Я смотрю на кучу маек, слишком парализованная, чтобы что-то предпринять. Остается только мечтать, чтобы бирки волшебным образом вернулись на свое место. Внизу хлопает дверь, надо взять себя в руки и встретить следующего покупателя.
– Здравствуйте, – говорю я, направляясь к высокому, стройному мужчине.
– Привет, я ищу подарок. Может, вы мне поможете?
– Где Беллс? – спохватываюсь я.
– Простите? – озадаченно спрашивает он. – Кто такая Беллс?
– Моя сестра. Вы видели, что кто-то выбежал отсюда на улицу? – Мой голос звенит от страха.
– Нет, никого. – Он качает головой.
– Вы можете зайти позже? – Я подталкиваю его к двери.
– Эй! – протестует он, упираясь. – Я пришел сюда специально, чтобы купить кузине подарок ко дню рождения. Подождите, мы с вами ведь уже встречались? В «Сэйнсбери»?
– Правда? Слушайте, моя сестра…
– Та самая, которая спрашивала, сколько мне лет? Я помню ее.
– Да, она убежала. – Я закрываю за собой дверь и тут же соображаю, что мне нужны ключи, чтобы ее запереть. – Ой, господи, ой, господи, – причитаю я, возвращаюсь в бутик и хватаю с кресла свою сумочку. Сую в нее руку, надеясь ухватить ключи. Вместо этого нащупываю ингалятор и швыряю его на пол. Следом летит пудреница. Почему я всегда достаю из сумки все, кроме ключей от бутика?
– Слушайте, дайте я вам помогу, – предлагает мужчина. – Где она может быть, как вы думаете?
Я испускаю вопль отчаяния.
– Не знаю, где угодно. Если бы я знала! Ох, где же они?
– Успокойтесь, – советует он.
Если бы мой взгляд мог жалить как змея, я бы убила его на месте. Наконец я нахожу нужные ключи. Где же Ив, когда она так нужна мне? Угораздило ее заболеть именно сегодня. Я быстро пишу на листке бумаги «Вернусь через полчаса» и прикалываю его к двери.

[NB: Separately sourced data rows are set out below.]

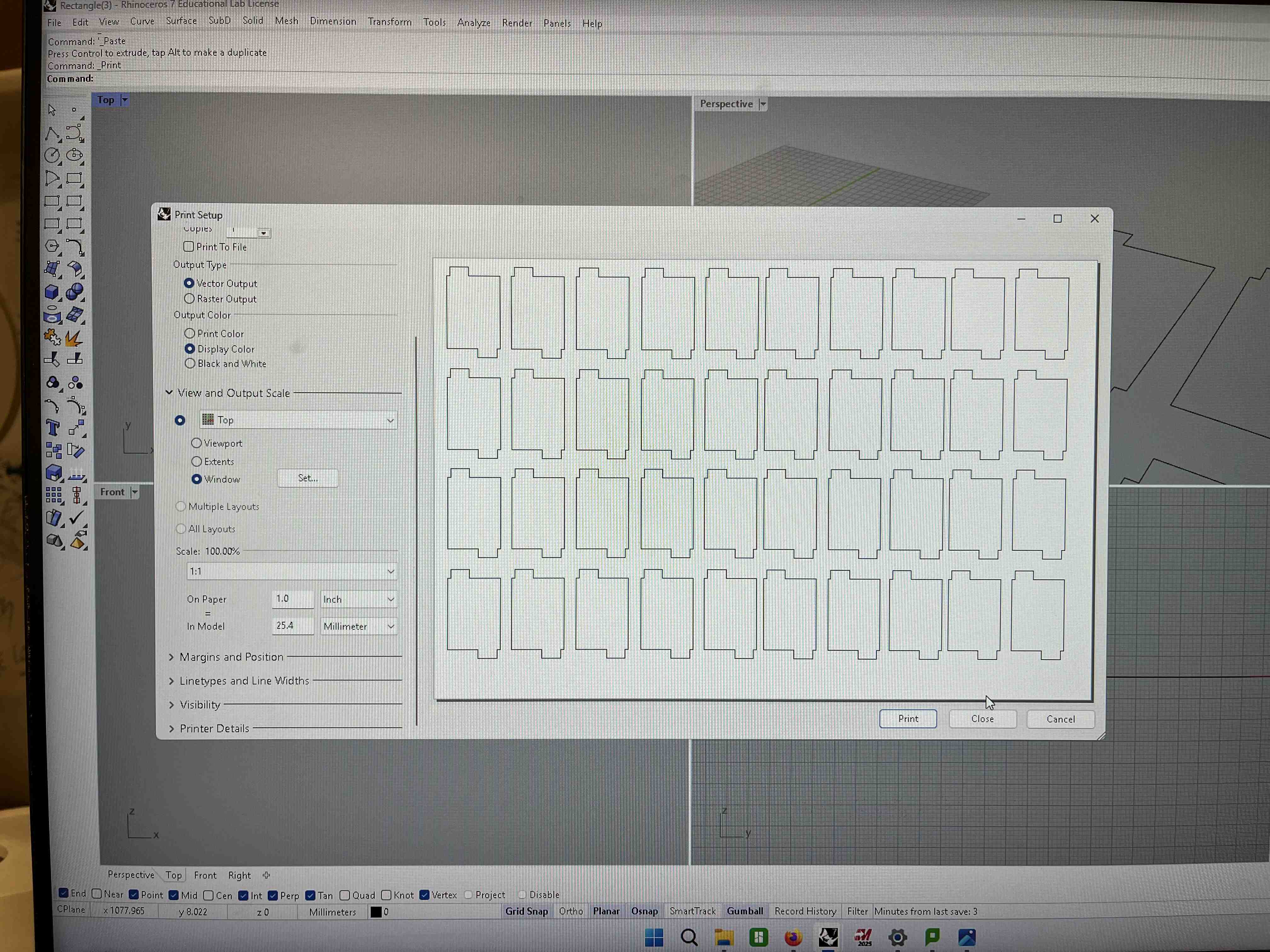Click the Circle tool icon
This screenshot has width=1270, height=952.
[x=52, y=156]
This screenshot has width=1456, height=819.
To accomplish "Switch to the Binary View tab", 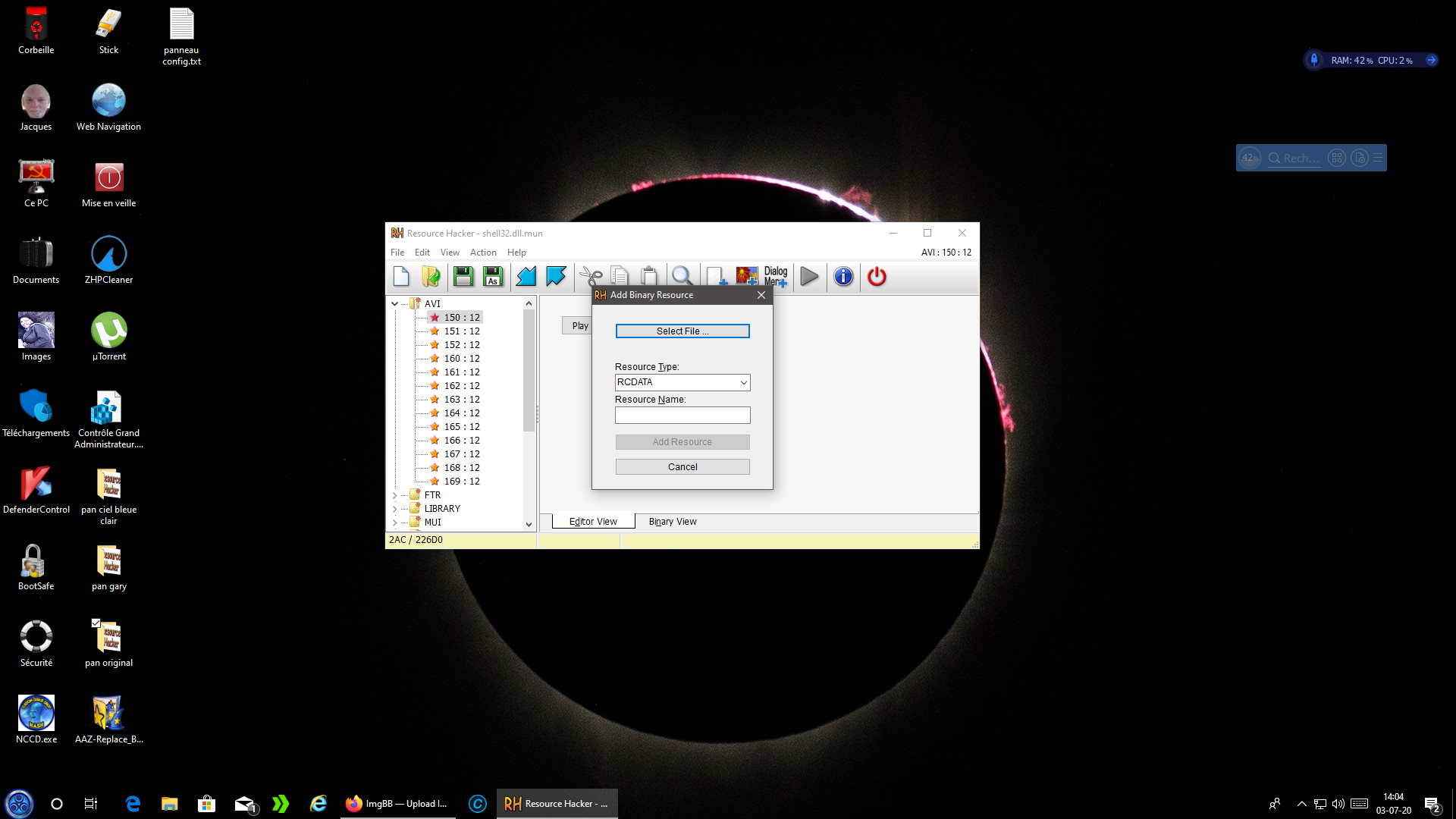I will pos(672,522).
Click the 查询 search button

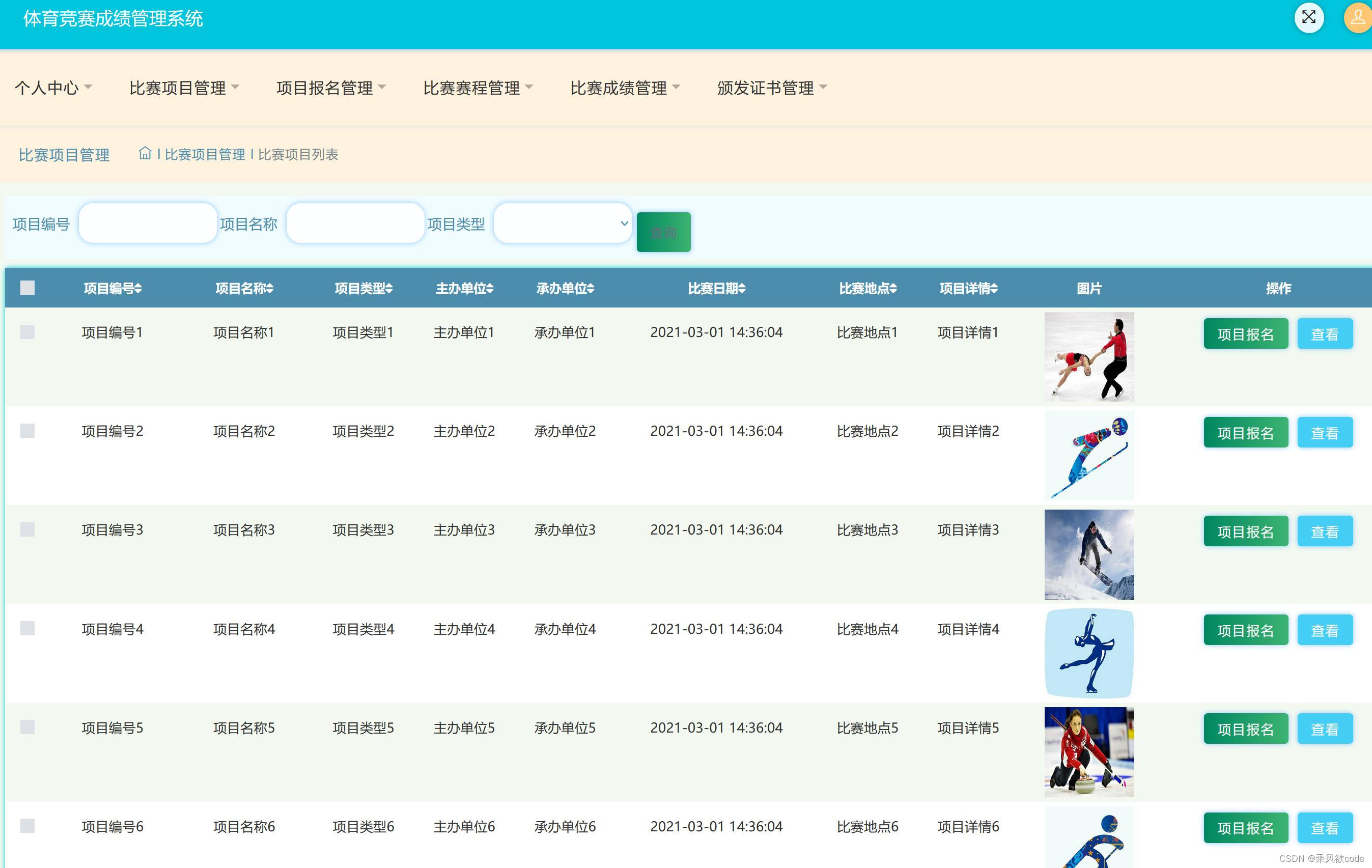pos(663,232)
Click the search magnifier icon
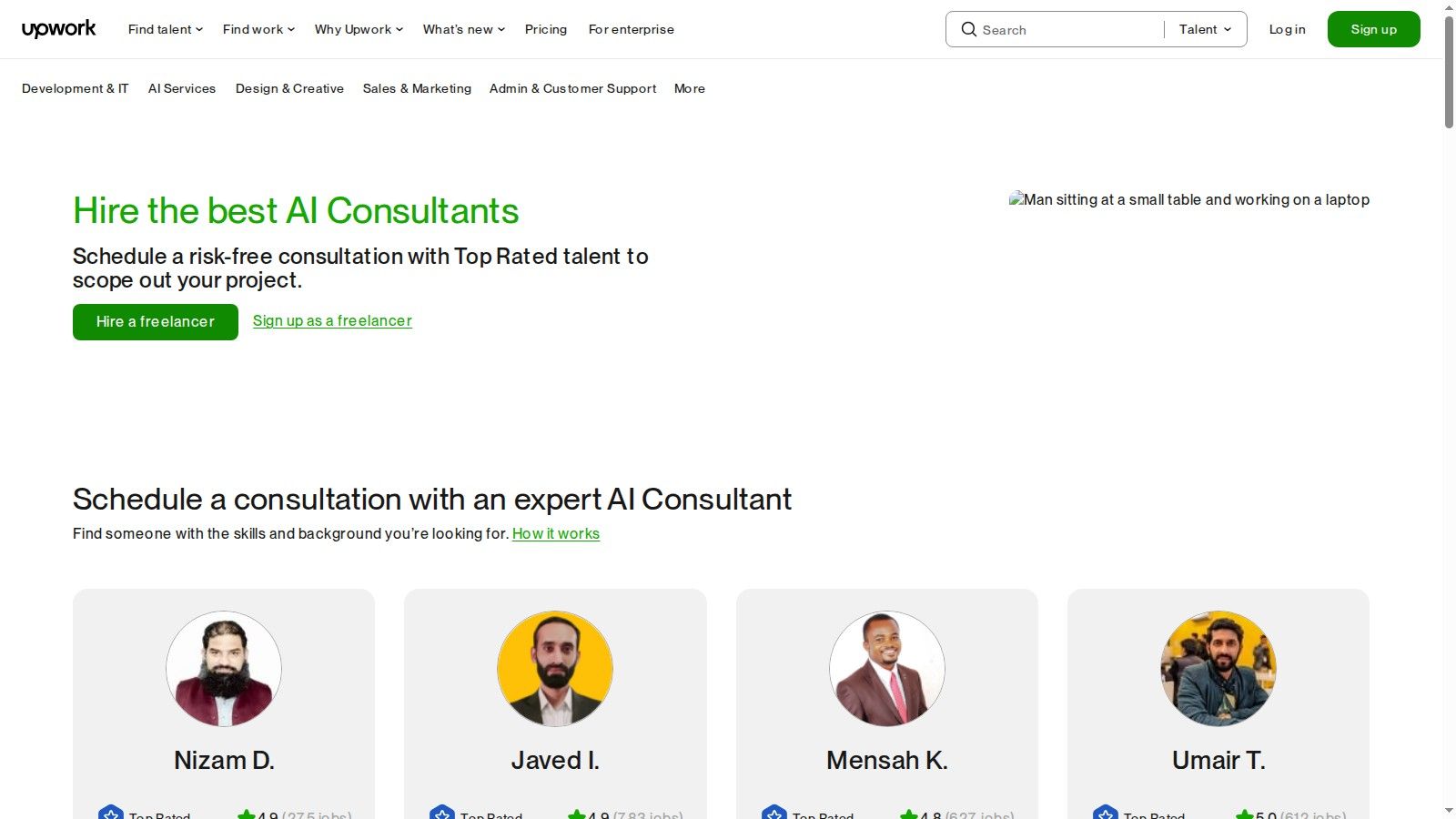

– Ладно, вот что мы сделаем, – властно говорит мужчина. – Мы пойдем к станции метро и магазинам. Вы ступайте через парк, я пойду по дороге. Если найдете ее, свистните вот так. – Он сует пальцы в рот и громко свистит. – В классе это действует, – добавляет он.
Я тяжело вздыхаю.
– Не умею. Мне всегда хотелось научиться.
– Что ж, тогда возьмите свисток. Я учитель, – торопливо объясняет он. – Всегда ношу его с собой на всякий случай. – Он роется в черном рюкзаке и вытаскивает веревочку, к которой привязан красный свисток, и вешает мне его на шею. – Она убежала когда? Пять, десять минут назад? Она наверняка не ушла далеко.
– Как ваше имя?
– Марк.
– Спасибо, Марк, – кричу я ему, и мы направляемся в разные стороны.
День сырой и сумрачный. В парке почти безлюдно.
– Беллс! – Я бегу по дорожке, выкрикивая: – Беллс, ты где?
Я прохожу мимо мужчины в наушниках. Может, он знает, где она? Решаю спросить и трогаю его за плечо. Он вытаскивает из ушей затычки.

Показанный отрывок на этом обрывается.